(STORED DATA)
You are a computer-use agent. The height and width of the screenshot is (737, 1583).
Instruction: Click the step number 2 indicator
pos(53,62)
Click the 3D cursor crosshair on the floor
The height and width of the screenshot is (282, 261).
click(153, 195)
(End STORED DATA)
(STORED DATA)
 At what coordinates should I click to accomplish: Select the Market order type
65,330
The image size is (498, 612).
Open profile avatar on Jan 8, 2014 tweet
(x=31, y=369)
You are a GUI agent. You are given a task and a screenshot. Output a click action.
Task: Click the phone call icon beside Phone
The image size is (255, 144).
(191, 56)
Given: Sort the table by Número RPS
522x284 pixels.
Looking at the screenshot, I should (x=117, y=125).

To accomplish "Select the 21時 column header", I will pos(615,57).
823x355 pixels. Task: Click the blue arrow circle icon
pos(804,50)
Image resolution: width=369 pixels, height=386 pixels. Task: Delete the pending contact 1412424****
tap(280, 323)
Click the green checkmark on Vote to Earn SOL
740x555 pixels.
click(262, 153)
(End STORED DATA)
TASK GOAL:
From the entries above, extract every line where the word "agent" appears.

ANSWER TO THIS EXERCISE:
You are a computer-use agent. The height and width of the screenshot is (737, 1583).
You are a GUI agent. You are given a task and a screenshot. Output a click action.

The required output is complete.